On 10/31/14, 12:38 PM, Sherif Ramadan wrote:
On Fri, Oct 31, 2014 at 1:32 PM, Florian Margaine <flor...@margaine.com>
wrote:

Hi,

Le 31 oct. 2014 18:28, "Sherif Ramadan" <theanomaly...@gmail.com> a écrit
:

On Fri, Oct 31, 2014 at 1:09 PM, Rowan Collins <rowan.coll...@gmail.com>
wrote:


Let me repeat my question:

Say I write a class "AwesomeHTTPReceive implements HttpMessageReceive",
what do I then do with this class in order for it to perform any
actions?

How does PHP know that my class is the one it should populate, or when
that population should happen?



It wouldn't. You would need to extend the base class, since it already
implements the necessary interface. PHP would simply call on the last
subtype of HttpRequest during the request init phase.

What if there is multiple subtypes?

class A extends HttpRequest {}
class B extends HttpRequest {}

What happens there?


As of now, all the subtypes would be called, i.e. if A has a receiveMessage
method, it would be handed the message, and if B has a receiveMessage
method it too would be handed the message. It's up to those methods to call
on subsequent parsing methods to do something with the message, obviously
any methods they don't implement are forwarded to the parent.

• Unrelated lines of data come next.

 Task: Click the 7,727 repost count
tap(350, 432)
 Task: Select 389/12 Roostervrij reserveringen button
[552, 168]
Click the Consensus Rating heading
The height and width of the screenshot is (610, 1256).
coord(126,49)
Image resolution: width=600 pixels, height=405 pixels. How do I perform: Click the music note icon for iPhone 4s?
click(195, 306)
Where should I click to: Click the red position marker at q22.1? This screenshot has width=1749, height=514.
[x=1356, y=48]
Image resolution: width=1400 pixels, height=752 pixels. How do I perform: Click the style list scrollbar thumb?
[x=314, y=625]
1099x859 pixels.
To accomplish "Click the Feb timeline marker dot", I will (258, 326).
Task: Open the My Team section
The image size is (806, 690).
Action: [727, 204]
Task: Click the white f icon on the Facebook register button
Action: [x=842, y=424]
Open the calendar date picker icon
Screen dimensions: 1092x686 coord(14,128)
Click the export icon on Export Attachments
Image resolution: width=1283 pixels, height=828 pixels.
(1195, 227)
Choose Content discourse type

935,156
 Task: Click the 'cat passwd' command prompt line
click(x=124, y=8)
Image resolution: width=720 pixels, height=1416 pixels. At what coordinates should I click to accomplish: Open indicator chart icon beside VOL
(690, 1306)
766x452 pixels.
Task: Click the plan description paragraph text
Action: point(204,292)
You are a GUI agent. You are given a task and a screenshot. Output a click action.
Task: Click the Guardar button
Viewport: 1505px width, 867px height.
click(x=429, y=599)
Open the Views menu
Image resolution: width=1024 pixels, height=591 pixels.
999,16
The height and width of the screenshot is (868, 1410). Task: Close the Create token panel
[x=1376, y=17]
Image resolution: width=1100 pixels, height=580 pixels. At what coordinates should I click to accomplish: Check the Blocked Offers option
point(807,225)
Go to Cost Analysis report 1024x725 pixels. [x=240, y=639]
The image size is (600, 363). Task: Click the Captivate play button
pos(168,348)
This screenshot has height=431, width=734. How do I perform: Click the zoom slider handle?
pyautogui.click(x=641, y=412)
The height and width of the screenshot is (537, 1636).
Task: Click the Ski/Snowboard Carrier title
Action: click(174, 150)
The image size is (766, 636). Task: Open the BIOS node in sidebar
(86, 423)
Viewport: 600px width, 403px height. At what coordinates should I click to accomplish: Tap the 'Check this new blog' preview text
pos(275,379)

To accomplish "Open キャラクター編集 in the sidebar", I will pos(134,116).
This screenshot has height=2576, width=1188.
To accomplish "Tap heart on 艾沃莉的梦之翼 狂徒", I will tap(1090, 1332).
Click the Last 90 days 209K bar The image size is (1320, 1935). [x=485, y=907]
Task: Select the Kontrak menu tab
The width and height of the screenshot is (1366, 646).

This clearly has some conflicts, like if default parsing is left we
overwrite superglobal variables. However, it also has benefits, in that we
can have multiple implementations for handling the request in the same code
base and it is left up to the user to decide which one to use.

So, again, this is still a draft and I'm open to suggestions about how to
handle/deal with such problems.

I think the root problem is that you're solving an issue that doesn't exist.

You're talking about providing alternate ways to parse the raw HTTP stream into user-accessible variables, ie, by pushing them into an object of a known interface rather than/in addition to the superglobals.

In my 15 years of writing PHP I have never wanted to change the way the raw HTTP is parsed. I have, however, frequently wanted to have the data accessible in a more logical, semantic, and HTTP-correct way. ($_GET is not about HTTP GET, it's about URI query parameters. $_POST isn't about HTTP POST, it's about application/x-www-form-encoded. Etc.) And I've wanted that information available in a non-global, OOP-injectable way. But I've never once had any desire to change the way an application/x-www-form-encoded is parsed.

Implementation problems aside, your proposal is not solving an extant problem.

If we want to improve PHP's HTTP handling, then having an object that exposes the HTTP request in a more logical fashion would be far more useful, and/or providing that data in a more logical way so that someone in user-space can provide that data in a logical fashion (eg, via a PSR-7-implementing object.) I already stated in an earlier email what I felt would be most beneficial for internals to do toward that goal (specifically, clean up the streams API so that we can use it directly from an OOP world rather than a 1980s C world.)

IF internals wanted to add implementation, not just improving streams, something like the following would be much more useful:

$request = http_get_request(PHP_STDIN); // or something

Where $request is an object that implements the PSR-7 RequestInterface (or at least the read-only parts of it), or something similar. Then implementers can compose that object however they want.

Although at least for the near term I think it's better to not do that and just do the lower-level plumbing to make FIG's work with PSR-7 easier.